He drew back from her, clutching at the sleeves of his robes. His blanket fell off of him, pooling around his tail, and it made him seem even smaller than he really was, tucked up and hunched over as if he were in pain. When did he start to seem so small to her? She had always viewed him as something larger than life, something much more than his physical form, and this...realization dawning on her somehow felt much worse than the one before, when she realized that she could fall asleep in his arms, as if nothing had ever happened between them. “I know that...I am aware that I am irredeemable. I know that I was wrong. But I speak only the truth in this regard, for it is impossible to assume otherwise. Your siblings care very deeply for you, and they would not want to see you exhausted, for whatever reason it may be.” 
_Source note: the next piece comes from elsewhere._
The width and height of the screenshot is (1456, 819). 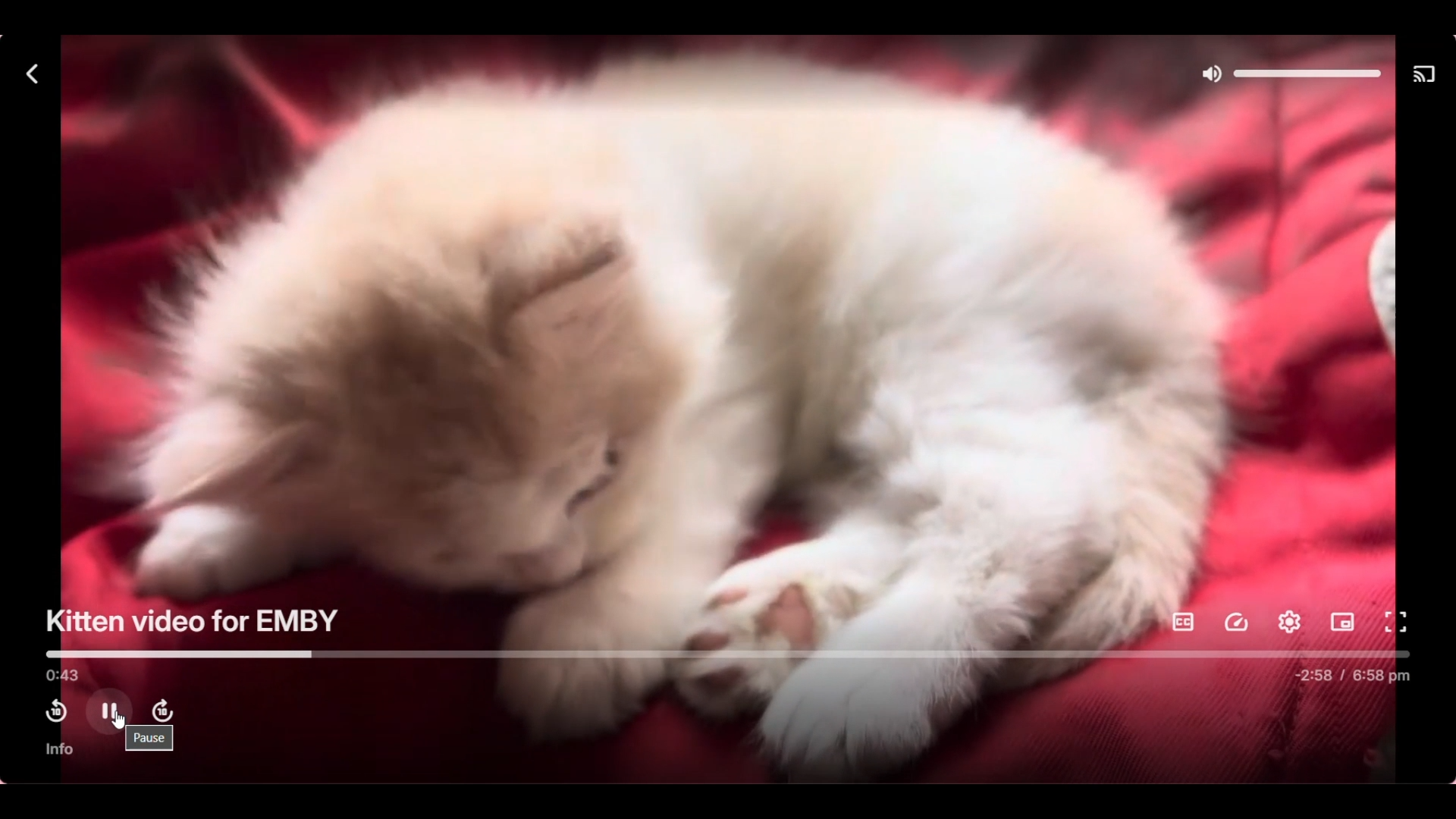 I want to click on Kitten video for Emby, so click(x=192, y=622).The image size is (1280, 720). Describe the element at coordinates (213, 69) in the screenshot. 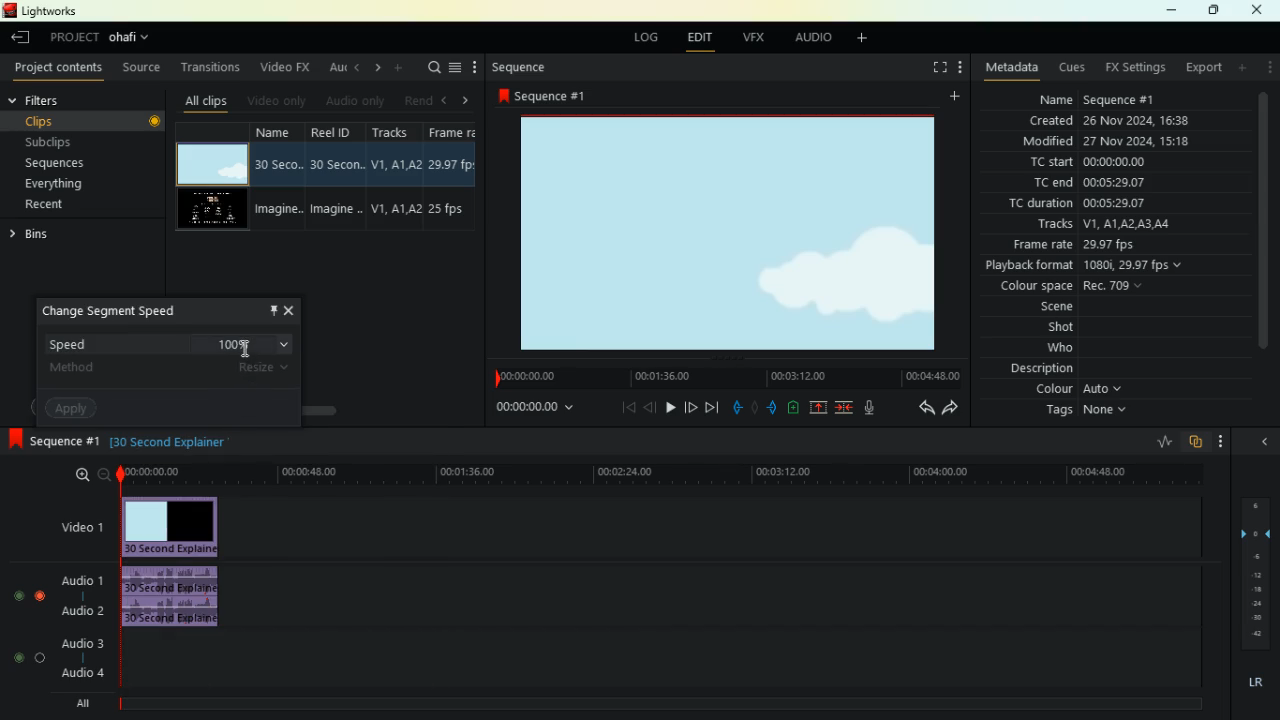

I see `transitions` at that location. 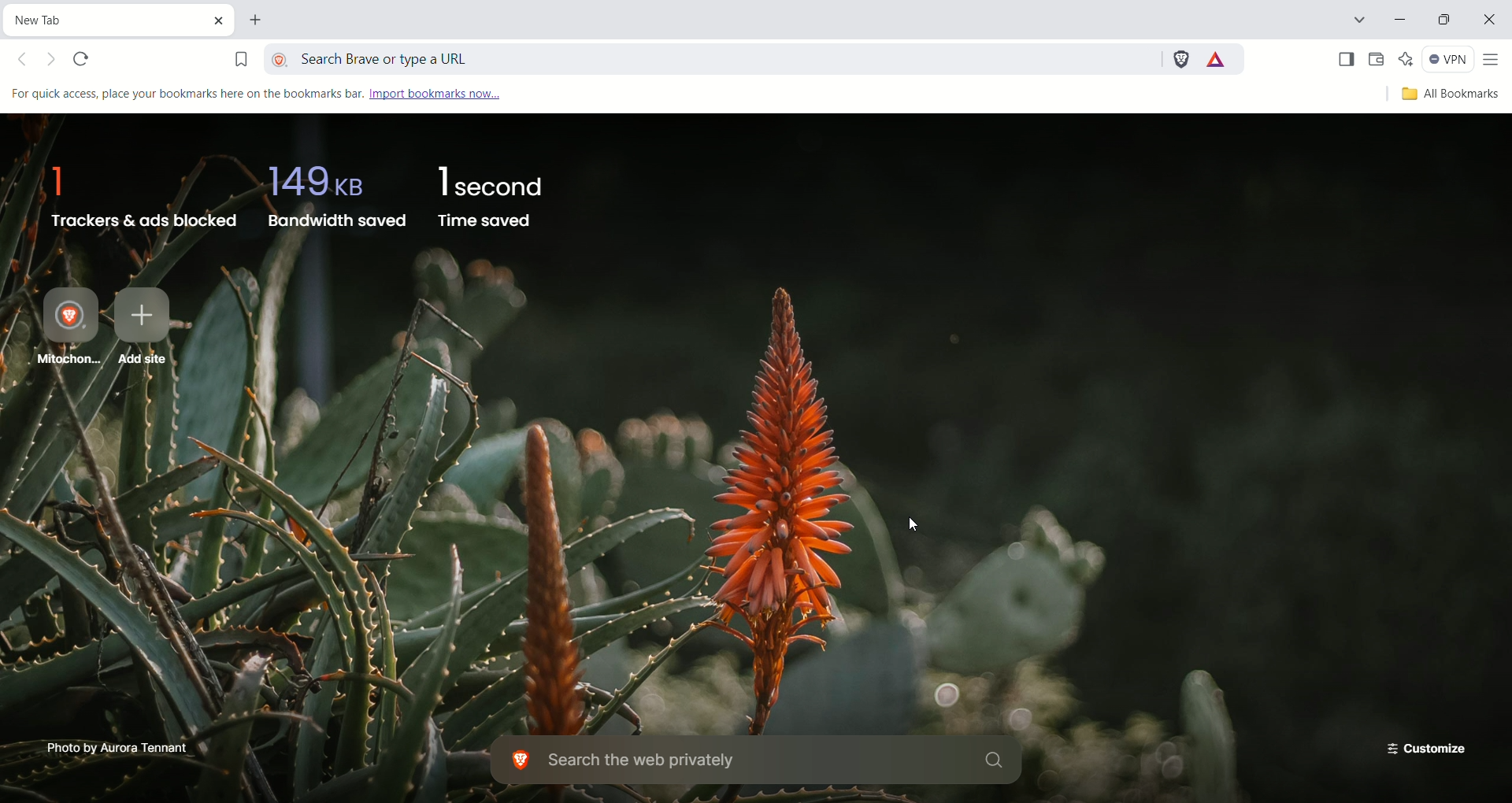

Anger sank its claws into her- how  _ dare _ he use their feelings as something to control her, after so many of them died for showing the same kind of affection- before she sighed and tore herself free of its grasp. That was then, and this was now, and her being angry for something that pained him so deeply was merely driving salt into the wound. Perhaps the exhaustion was getting to her, and she was being irrational; she’d gain nothing from this.

Still, the urge to strike back rose within her, brought to light by her exhaustion and the bitterness between them. She opened her mouth to snarl something back at him- what it was, she could not say- before, with a soft huff, Hollow rose from their resting place, bumping her aside as they propped themselves up on their elbow. When they looked between the two of them, their face was as blank as ever, but it did not take a genius to see how unhappy they were with all the fighting, a disappointed silence pressing down upon her as they stared deep into her eyes, wordlessly asking her to stand down. 

Her bitterness fled, leaving only guilt behind, the flame of her anger dwindling to cold ashes in her chest. She stared back at them, rendered mute by their disappointment, and they took that opportunity to hook their leg around her abdomen and push her away from the Pale Wyrm, to where Ghost still slumbered, blissfully unaware of the fighting. 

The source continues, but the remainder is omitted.